Joan Hoggett death: Ethan Mountain cleared of murder
A young man who fatally stabbed a shop worker in an unprovoked attack has been cleared of murder.
Ethan Mountain, 19, attacked 62-year-old Joan Hoggett at the One Stop shop in Fulwell, Sunderland, on 5 September.
During a trial at Newcastle Crown Court, a judge ordered the jury to find him not guilty.
Mountain had previously admitted manslaughter on the grounds of diminished responsibility, and will be sentenced at a later date.
Mrs Hoggett, a great-grandmother, died in hospital after suffering 29 injuries including 19 deep stab wounds.
After the minute-long attack, Mountain left behind a holdall containing a hammer, a sheathed samurai sword, machetes and three knives.
'Voices in head'
Prosecutors had accepted he suffered from paranoid schizophrenia, but argued he demonstrated rational behaviour in the hours before the killing.
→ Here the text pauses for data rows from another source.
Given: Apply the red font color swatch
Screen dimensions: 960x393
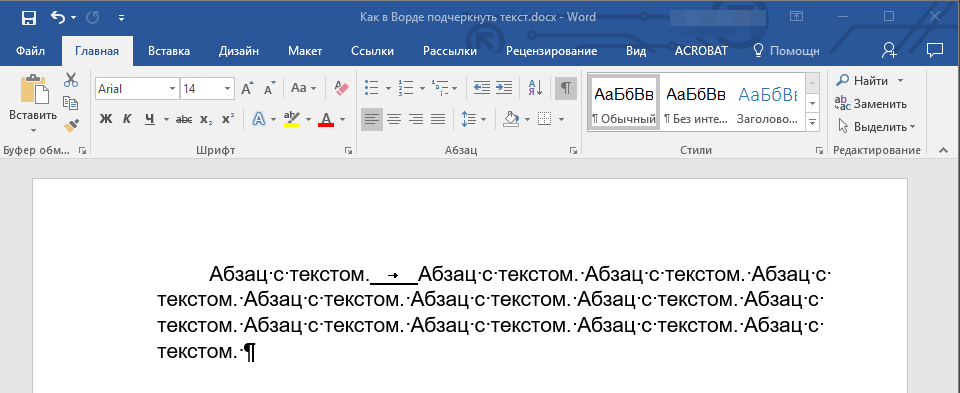Looking at the screenshot, I should coord(326,119).
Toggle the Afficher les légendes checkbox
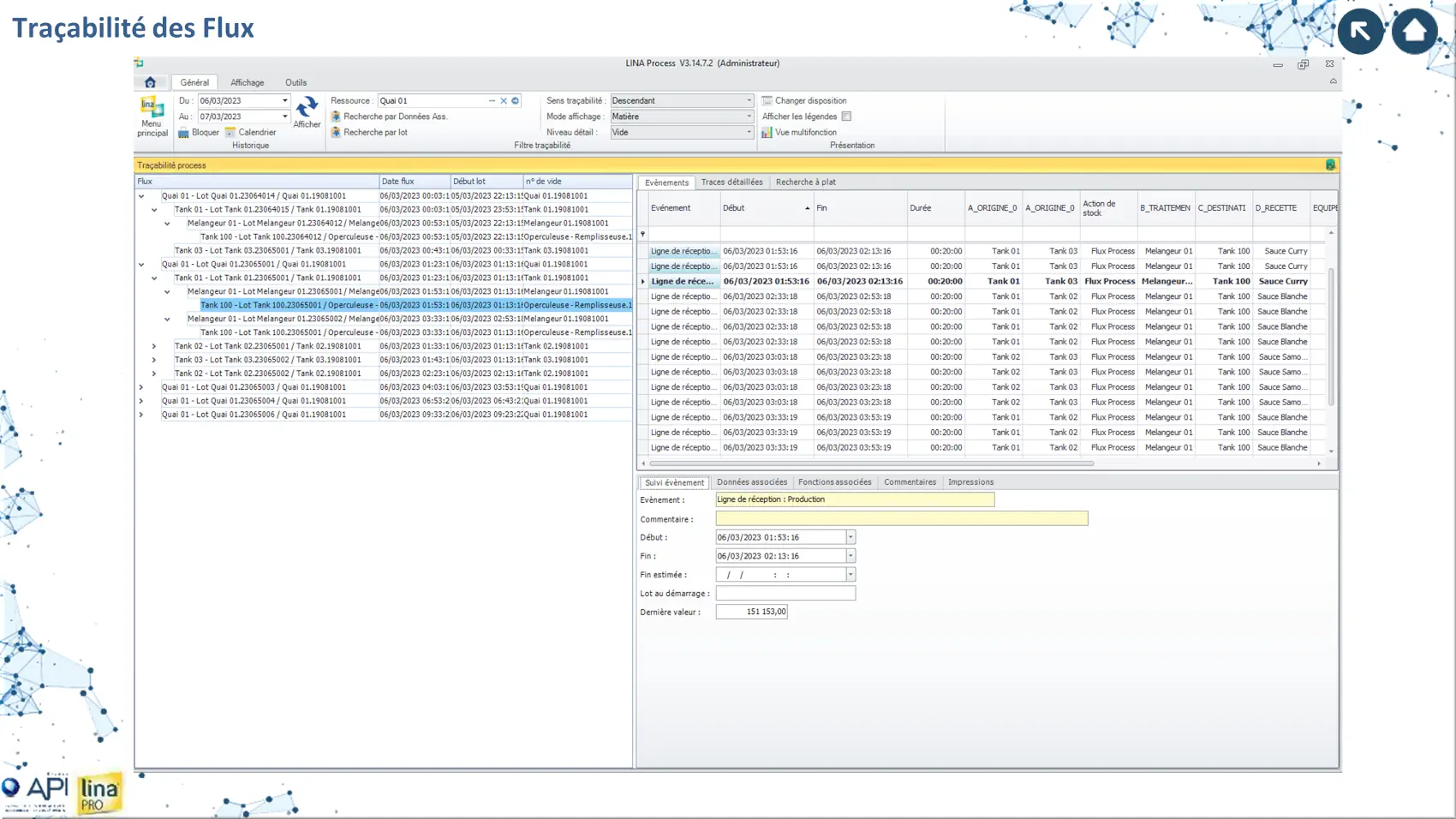The width and height of the screenshot is (1456, 819). coord(846,117)
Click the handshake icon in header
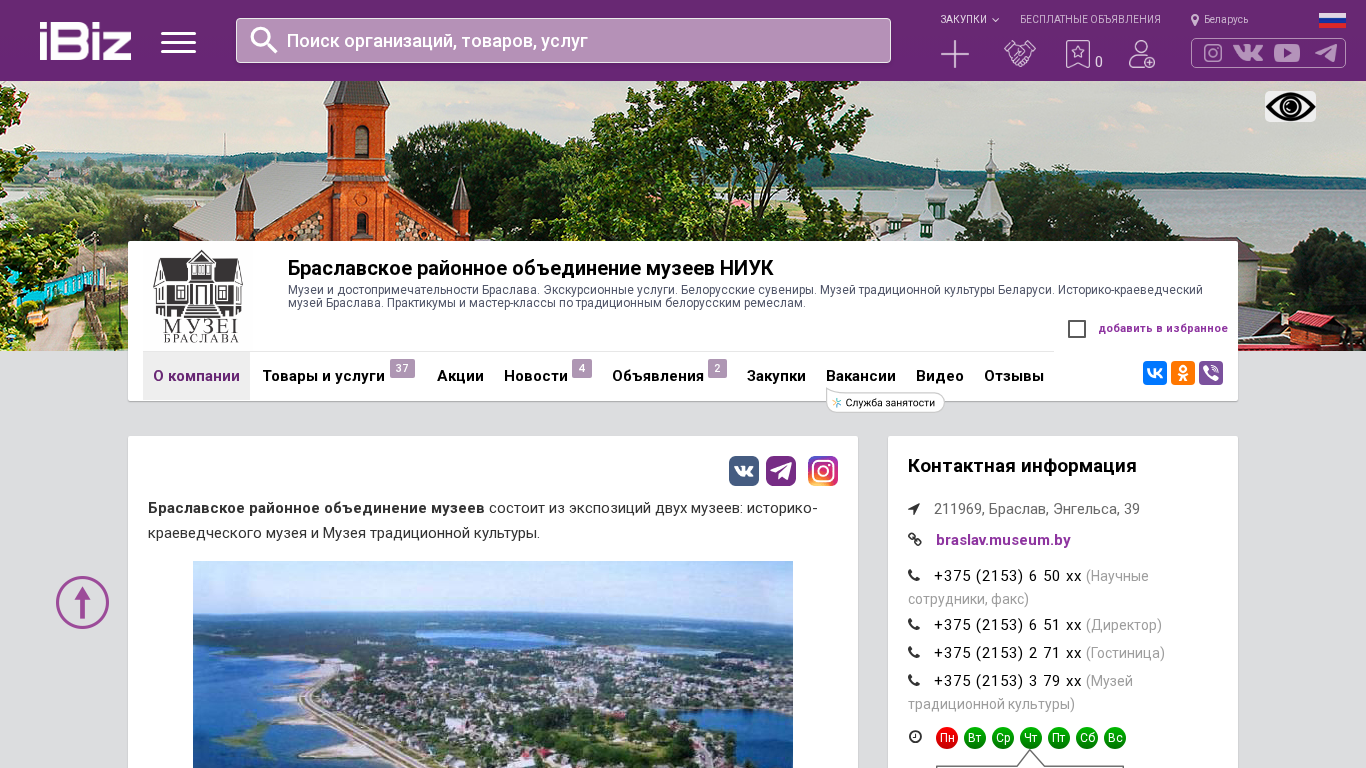Image resolution: width=1366 pixels, height=768 pixels. (1020, 54)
CCTV footage played to the jury showed a masked Mr Mountain, of Heaton Gardens, South Shields, enter the shop and produce a knife.
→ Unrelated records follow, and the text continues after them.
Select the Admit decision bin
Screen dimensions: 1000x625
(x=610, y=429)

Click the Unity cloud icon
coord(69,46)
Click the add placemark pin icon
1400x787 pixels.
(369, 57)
He then stabbed Mrs Hoggett.
Mountain later told a friend he killed her because "the voices in his head told him to do it", jurors were told.
He had fled the scene on foot and a discarded blood-stained jacket was found in a garden.
After the hearing, Mrs Hoggett's daughter Michelle Young said the family had been devastated at the manner of her death.
She said: "Our whole family has struggled and is devastated at the way mam was killed.
"I personally feel strongly that anyone suffering from mental health or are worried, should not delay in getting help and not avoid talking about it.
"It could save someone else's life."
Supt Paul Milner, of Northumbria Police, said he had been "shocked by the absolute randomness" of the attack.
The court heard that Mountain had been diagnosed with Attention Deficit Hyperactivity Disorder (ADHD) at the age of 12.
He spent three months in a psychiatric hospital in 2017 after suffering a series of psychotic episodes.
During his hospital stay he told staff he heard voices in his head and thought of harming people with an axe or hammer.